## DATA TO USE:
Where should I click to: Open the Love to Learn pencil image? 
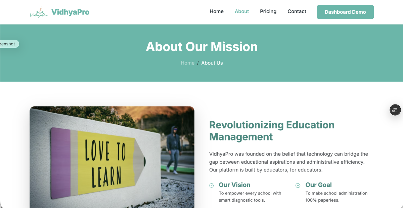(x=112, y=157)
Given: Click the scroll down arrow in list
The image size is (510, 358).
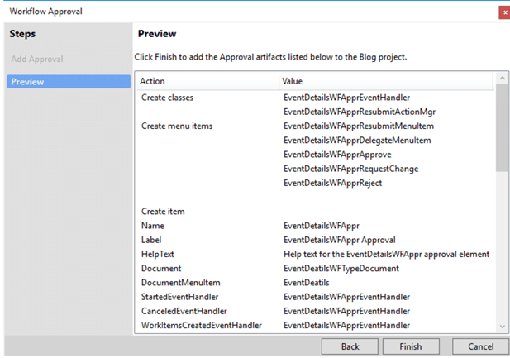Looking at the screenshot, I should 503,327.
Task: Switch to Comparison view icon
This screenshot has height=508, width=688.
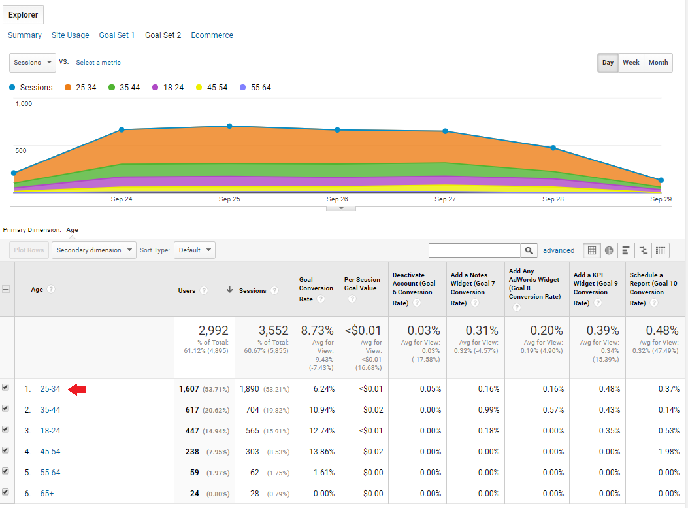Action: (x=644, y=250)
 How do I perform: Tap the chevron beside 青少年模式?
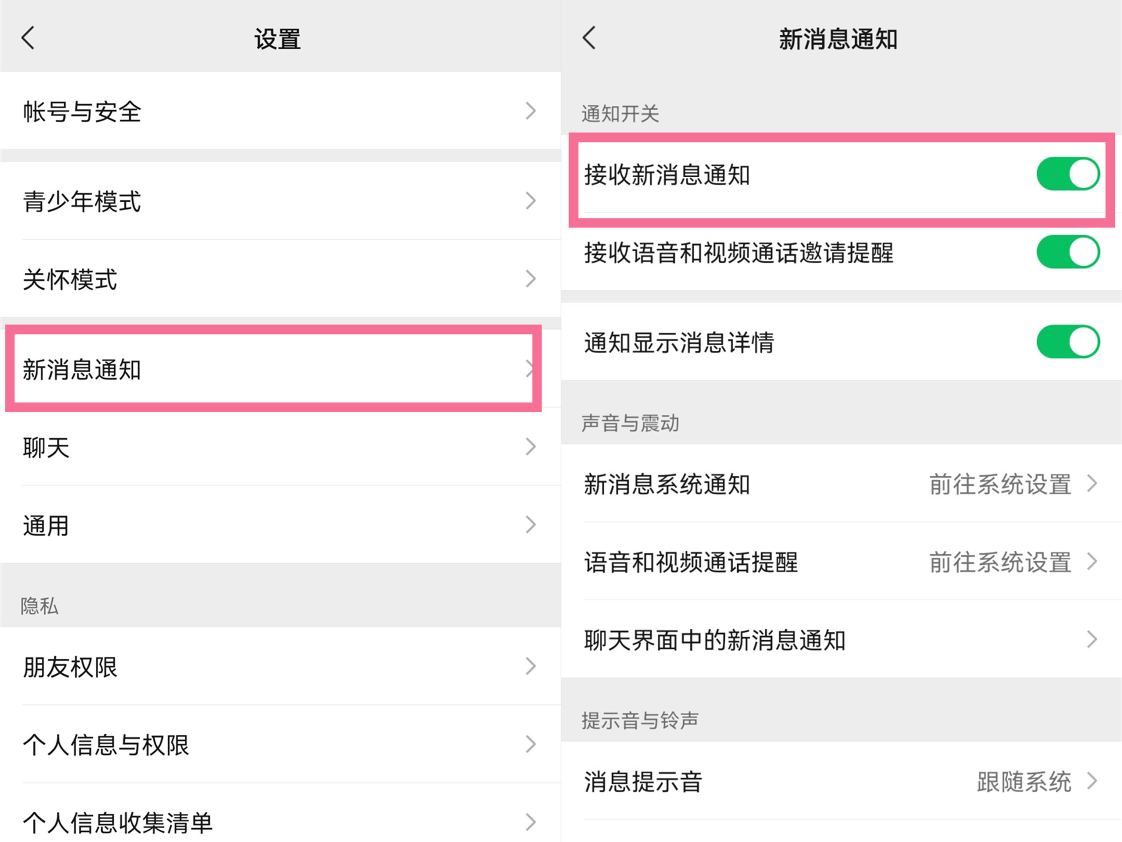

## TO DO:
Copy every line of the data above word for word. Leave out the pictures.

## EXPECTED OUTPUT:
Where should I click to: Open the Love to Learn pencil image? 
(x=112, y=157)
Given: Click the scroll down arrow in list
The image size is (510, 358).
Looking at the screenshot, I should 503,327.
Task: Switch to Comparison view icon
This screenshot has height=508, width=688.
Action: (x=644, y=250)
 How do I perform: Tap the chevron beside 青少年模式?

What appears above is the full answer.